No i "zafujało" wszystko na biało.
Pagóry śniegiem pokryte, zimnica i wiatrzysko.
Ot spełniły się prognozy.
Ale jest promyk nadziei że jeszcze śnieg stopnieje i słoneczko wyjdzie na dłużej.
Wiesiu - u mnie totalny brak pożywienia dla ptaszków.
Już od tygodnia stukały w okno dziobkami.
I jak tu odmówić biedactwom.
Jadziu - klatka po kanarku......?......dobry pomysł.
Czy zakryjesz ją czymś od góry, żeby nie padało do karmy ?
Na stole to może lepiej nie stawiaj, bo koty będą na nie polować.
Izuniu - na szczęście nie.
Za to prawie każdego dnia mam prezent w postaci myszy.
Widać ściągają przed zimą do domostw.
Aniu - taka niestety kocia natura, że co słabsze lub mniej czujne to wpada w szpony kotów.
Ale na szczęście częściej ofiarą padają gryzonie wszelkiego kalibru.
Jeśli kotom zwiększysz dawki karmy/ teraz tego potrzebują, żeby sierść mogła się zagęścić /, to z pewnością nie za bardzo będzie im się chciało na ptaki polować.

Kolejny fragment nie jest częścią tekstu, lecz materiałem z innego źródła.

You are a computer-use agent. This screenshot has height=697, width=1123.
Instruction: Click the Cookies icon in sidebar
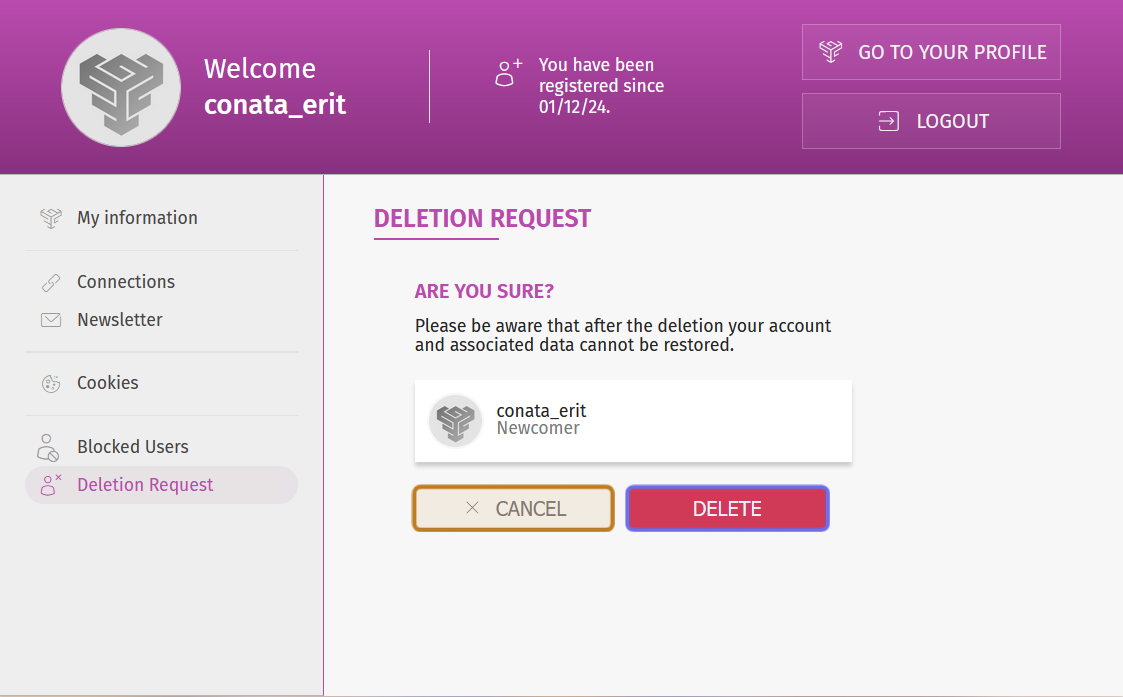click(x=51, y=383)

Moje z pełnymi brzuchami tylko za myszami łażą.
Ewuniu - to dobry pomysł.
Kartonowe tutki są ciepłe a w razie zamoknięcia zamarzną i będzie kołnierz ochronny.
Możesz też dać butelki po mineralce bez dna i nakrętki.
I chyba już ostatnie fotki z ogrodu.
Ostatnie jesienne wspomnienie.
Pewno niedługo i u mnie zrobi się biało.